This section describes the algorithms studied. As we focus on ensemble-based semi-supervised learning from imbalanced class distributions, specifically ensembles of self-training and co-training classifiers, we will first provide background on self-training and co-training, and also on ensemble learning. Then, we will describe the supervised ensemble approach used as a baseline in our evaluation, and finally, our proposed self-training and co-training ensemble variants.
Self-training
Self-training, also known as self-teaching or bootstrapping, is an iterative meta-algorithm that can be wrapped around any base classifier. Yarowsky [37] originally introduced self-training and applied it to a natural language processing problem, namely word-sense disambiguation. The first step in self-training is to build a classifier using the labeled data. Then, the labeled dataset is augmented with the most confidently predicted instances from the unlabeled pool, and the model is rebuilt. The process is repeated until a criterion is met, e.g., until the unlabeled dataset has been fully classified or a fixed number of iterations has been reached. In our work, we classify a sub-sample of unlabeled data at each iteration (as opposed to all unlabeled data) in order to increase computation speed. The most confidently classified instances are assigned the predicted class and used to retrain the model. The remaining instances, classified with less confidence, are discarded. The algorithm iterates until the unlabeled dataset has been exhaustively sampled.
Co-training
Blum and Mitchell [38] introduced co-training, also an iterative meta-algorithm, to solve the problem of identifying course pages among other academic web pages. Similar to self-training, co-training is applicable to any base classifier. Unlike self-training, which is a single view algorithm, co-training requires two independent and sufficient views (a.k.a., feature representations) of the same data in order to learn two classifiers. At each iteration, both classifiers label the unlabeled instances and the labeled training data of one classifier is augmented with the most confidently labeled instances predicted by the other classifier. Similar to self-training, in our work we classify only a sub-sample of unlabeled data at each iteration. Instances from the sub-sample classified with small confidence are discarded. The algorithm iterates until the unlabeled dataset has been exhaustively sampled.
Ensembles
Ensemble learning exploits the idea that combinations of weak learners can lead to better performance. Moreover, it is known that diversity among subclassifiers is an important constraint for the success of ensemble learning [38, 39]. However, learning Naïve Bayes classifiers from bootstrap replicates will not always lead to sufficiently "diverse" models, especially for problems with highly imbalanced distributions. In order to ensure sufficient variance between the original training data subsets of our highly imbalanced datasets, we used a technique initially recommended by Liu et al. [39], who proposed training each subclassifier of the ensemble on a balanced subset of the data, providing subclassifiers with the opportunity to learn each class equally, while the ensemble continues to reflect the original class distribution. An implementation of this technique by Li et al. [11] proved to be successful for the problem of sentiment classification, and was used as inspiration in our work.
Supervised Lower Bound
Generally, supervised models trained only on the available labeled data are used as baselines for semi-supervised algorithms. Thus, the hypothesis that unlabeled data helps is verified against supervised models that entirely ignore unlabeled instances. Because our focus is on ensemble methods and ensembles of classifiers typically outperform single classifiers, the lower bound for our approaches is an ensemble of supervised classifiers. Specifically, we train ensembles of Naïve Bayes classifiers using resampled balanced subsets and use their averaged predictions to classify the test instances. This approach is referred to as the Lower Bound Ensemble (LBE).

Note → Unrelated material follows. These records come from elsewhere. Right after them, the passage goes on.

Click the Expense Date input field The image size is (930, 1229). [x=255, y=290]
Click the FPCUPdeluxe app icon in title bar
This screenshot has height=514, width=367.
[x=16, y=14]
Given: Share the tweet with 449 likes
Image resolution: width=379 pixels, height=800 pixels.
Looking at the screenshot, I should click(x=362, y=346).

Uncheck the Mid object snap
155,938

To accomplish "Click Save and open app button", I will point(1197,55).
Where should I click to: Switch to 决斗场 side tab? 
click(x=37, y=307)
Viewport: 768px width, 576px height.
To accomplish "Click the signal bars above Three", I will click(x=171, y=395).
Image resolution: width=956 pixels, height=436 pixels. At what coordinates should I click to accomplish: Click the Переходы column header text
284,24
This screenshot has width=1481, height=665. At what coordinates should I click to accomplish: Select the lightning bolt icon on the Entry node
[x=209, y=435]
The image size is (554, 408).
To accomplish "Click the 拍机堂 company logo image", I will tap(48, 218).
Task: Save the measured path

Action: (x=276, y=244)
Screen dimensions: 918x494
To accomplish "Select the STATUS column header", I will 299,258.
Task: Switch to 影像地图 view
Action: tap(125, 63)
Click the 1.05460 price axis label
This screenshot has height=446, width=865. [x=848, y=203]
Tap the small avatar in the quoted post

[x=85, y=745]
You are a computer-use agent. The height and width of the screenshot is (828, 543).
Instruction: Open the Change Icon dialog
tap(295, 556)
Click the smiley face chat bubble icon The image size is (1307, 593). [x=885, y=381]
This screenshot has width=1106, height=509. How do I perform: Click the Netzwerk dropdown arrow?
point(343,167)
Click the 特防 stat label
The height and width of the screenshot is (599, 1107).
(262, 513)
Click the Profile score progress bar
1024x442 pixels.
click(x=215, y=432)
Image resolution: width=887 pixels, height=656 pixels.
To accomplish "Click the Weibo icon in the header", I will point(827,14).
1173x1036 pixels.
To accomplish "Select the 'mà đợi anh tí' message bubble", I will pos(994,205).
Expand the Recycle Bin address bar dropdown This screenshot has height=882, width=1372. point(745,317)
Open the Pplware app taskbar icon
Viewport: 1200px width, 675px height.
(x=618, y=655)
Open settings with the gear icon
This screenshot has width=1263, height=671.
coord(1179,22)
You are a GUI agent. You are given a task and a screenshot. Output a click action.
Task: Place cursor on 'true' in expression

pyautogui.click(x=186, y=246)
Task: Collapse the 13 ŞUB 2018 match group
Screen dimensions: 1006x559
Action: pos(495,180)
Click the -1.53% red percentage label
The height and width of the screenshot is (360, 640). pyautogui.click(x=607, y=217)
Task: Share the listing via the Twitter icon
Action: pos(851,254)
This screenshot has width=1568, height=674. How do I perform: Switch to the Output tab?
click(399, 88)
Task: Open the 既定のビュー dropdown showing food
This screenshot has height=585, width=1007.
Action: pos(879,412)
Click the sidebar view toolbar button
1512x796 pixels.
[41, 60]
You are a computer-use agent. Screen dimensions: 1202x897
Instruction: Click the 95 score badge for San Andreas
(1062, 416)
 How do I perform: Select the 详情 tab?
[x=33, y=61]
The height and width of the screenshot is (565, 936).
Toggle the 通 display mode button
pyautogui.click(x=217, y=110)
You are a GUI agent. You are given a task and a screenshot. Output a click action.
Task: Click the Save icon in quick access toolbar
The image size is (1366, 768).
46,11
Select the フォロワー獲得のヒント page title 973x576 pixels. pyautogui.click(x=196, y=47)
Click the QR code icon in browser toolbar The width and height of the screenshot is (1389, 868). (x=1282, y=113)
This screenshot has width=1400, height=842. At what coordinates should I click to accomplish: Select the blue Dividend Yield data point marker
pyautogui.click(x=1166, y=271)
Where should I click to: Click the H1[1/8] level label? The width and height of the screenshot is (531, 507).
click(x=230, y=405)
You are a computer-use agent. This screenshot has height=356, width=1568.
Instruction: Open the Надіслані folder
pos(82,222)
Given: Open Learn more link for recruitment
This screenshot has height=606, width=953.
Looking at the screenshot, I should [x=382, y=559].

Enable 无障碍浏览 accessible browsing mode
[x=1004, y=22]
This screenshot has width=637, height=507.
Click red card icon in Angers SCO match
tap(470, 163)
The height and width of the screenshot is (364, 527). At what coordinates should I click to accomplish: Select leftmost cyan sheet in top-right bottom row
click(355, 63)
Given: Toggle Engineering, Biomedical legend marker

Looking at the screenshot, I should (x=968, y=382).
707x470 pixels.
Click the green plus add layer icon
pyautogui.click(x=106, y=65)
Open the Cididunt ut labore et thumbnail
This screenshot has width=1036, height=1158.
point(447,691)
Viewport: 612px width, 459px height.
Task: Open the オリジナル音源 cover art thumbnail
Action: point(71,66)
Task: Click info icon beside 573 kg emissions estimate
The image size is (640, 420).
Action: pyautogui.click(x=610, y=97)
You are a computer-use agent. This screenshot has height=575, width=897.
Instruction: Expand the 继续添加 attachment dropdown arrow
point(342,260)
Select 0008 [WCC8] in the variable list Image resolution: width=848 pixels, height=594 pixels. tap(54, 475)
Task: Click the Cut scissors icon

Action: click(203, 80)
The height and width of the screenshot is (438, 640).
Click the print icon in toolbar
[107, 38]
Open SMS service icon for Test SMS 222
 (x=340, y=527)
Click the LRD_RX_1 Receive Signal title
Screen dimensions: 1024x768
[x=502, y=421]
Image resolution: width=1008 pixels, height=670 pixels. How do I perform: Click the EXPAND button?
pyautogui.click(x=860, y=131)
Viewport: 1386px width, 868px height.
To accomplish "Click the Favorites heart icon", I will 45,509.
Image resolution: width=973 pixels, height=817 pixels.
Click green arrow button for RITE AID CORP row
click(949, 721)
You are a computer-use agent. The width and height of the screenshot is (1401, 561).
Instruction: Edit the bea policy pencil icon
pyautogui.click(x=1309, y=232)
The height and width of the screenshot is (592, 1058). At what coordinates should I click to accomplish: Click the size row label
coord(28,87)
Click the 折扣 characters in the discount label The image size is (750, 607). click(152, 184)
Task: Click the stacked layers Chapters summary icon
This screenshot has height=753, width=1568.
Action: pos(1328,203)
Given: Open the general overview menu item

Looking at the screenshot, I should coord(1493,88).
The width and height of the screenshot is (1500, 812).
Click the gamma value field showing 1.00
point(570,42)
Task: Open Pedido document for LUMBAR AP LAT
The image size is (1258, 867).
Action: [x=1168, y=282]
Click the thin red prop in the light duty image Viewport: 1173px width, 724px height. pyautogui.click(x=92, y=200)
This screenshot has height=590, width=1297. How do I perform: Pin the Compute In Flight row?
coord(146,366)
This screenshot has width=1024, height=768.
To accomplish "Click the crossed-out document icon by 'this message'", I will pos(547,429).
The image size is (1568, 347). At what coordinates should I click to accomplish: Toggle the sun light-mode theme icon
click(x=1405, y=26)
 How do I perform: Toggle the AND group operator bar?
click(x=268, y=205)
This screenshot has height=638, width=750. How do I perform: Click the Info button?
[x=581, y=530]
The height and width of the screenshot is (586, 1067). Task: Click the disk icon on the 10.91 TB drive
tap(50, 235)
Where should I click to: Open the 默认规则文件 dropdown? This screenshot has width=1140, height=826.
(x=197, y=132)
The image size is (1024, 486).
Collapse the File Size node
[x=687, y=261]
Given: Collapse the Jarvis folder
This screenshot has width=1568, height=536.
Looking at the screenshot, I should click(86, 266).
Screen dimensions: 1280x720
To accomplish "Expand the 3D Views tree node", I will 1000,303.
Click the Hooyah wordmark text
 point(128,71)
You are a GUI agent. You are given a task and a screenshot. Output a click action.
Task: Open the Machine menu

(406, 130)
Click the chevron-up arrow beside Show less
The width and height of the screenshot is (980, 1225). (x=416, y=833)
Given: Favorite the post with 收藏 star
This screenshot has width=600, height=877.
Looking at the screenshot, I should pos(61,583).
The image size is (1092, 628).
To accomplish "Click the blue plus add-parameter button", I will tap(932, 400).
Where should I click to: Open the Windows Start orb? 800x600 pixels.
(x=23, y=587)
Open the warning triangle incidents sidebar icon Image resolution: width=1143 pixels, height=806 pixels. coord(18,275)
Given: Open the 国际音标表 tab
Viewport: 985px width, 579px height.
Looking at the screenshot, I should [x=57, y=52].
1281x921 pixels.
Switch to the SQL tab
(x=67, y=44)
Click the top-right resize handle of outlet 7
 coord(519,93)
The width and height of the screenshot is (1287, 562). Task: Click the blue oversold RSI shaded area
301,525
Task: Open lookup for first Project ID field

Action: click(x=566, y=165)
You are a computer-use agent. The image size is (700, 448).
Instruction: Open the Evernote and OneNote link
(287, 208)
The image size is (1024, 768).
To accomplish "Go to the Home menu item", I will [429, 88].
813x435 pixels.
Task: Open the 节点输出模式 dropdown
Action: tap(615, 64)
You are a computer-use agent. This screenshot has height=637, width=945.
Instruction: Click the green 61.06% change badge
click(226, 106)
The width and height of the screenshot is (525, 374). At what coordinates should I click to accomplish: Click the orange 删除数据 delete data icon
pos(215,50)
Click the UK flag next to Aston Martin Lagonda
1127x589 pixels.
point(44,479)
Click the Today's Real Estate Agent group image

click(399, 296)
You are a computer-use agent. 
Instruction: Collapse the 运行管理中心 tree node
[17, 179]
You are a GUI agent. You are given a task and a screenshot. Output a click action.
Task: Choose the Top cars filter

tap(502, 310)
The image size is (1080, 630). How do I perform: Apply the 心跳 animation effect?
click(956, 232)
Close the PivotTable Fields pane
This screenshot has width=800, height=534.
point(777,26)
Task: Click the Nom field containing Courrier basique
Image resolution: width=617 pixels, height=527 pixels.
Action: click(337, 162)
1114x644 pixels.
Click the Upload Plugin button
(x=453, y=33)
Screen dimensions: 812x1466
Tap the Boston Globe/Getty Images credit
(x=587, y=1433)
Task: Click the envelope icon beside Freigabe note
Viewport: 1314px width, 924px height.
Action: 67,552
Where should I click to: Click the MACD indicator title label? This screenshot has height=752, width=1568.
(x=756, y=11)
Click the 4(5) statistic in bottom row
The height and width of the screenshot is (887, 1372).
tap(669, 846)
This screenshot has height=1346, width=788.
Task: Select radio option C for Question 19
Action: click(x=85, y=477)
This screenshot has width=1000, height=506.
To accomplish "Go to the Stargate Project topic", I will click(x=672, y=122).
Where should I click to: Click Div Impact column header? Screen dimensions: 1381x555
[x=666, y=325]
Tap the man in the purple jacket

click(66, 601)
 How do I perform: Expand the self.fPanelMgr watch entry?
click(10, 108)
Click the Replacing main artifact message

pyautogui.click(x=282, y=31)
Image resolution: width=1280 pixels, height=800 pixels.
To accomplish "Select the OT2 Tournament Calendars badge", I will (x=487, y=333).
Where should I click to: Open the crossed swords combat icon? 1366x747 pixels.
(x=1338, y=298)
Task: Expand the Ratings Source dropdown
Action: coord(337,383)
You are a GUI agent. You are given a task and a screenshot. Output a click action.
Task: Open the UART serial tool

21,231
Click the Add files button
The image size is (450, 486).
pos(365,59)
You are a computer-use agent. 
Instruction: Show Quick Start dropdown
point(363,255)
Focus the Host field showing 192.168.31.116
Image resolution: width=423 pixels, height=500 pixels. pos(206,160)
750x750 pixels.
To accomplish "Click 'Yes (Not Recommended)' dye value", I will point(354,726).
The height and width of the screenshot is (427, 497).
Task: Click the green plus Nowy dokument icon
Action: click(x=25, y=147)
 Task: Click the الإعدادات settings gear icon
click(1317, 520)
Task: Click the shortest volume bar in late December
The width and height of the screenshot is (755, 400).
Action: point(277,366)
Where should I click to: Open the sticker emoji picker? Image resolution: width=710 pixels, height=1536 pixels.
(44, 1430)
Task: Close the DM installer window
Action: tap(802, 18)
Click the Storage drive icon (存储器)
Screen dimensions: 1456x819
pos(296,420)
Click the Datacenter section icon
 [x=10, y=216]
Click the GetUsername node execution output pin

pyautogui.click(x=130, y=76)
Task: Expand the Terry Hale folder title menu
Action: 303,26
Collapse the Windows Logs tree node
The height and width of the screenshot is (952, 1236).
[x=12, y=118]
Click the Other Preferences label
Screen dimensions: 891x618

Ensembles inspired by the original approach: CTEO and STEO
In [11], co-training classifiers were augmented with the topmost confidently labeled positive and negative instances, as found by classifiers trained on balanced labeled subsets. The authors set the number of iterations at 50, and classified all unlabeled instances at each iteration. Moreover, the two views of the co-training classifiers were created at each iteration, using "dynamic subspace generation" (random feature splitting into two views), in order to ensure diverse subclassifiers.
However, this exact approach did not produce satisfactory results in our case, so we modified the algorithm from [11] in order to better accommodate our problem. We named the resulting approach Co-Training Ensemble inspired by the Original approach (CTEO). We also experimented with a variant where co-training was replaced with self-training, and named this variant Self-Training Ensemble inspired by the Original approach (STEO). The pseudocode for both CTEO and STEO variants is illustrated in Algorithm 1. As can be seen, Steps 7-9 are described for co-training (first line) and self-training (second line, in italic font), separately.
The first modification we made to the original ensemble-based approach, for both self-training and co-training variants, is that we kept the features fixed, i.e., used "static" instead of "dynamic subspace generation." For co-training, we used a nucleotide/position representation as one view, and a 3-nucleotide/position representation as the second view, under the assumption that each view is sufficient to make accurate predictions, and the views are (possibly) independent given the class.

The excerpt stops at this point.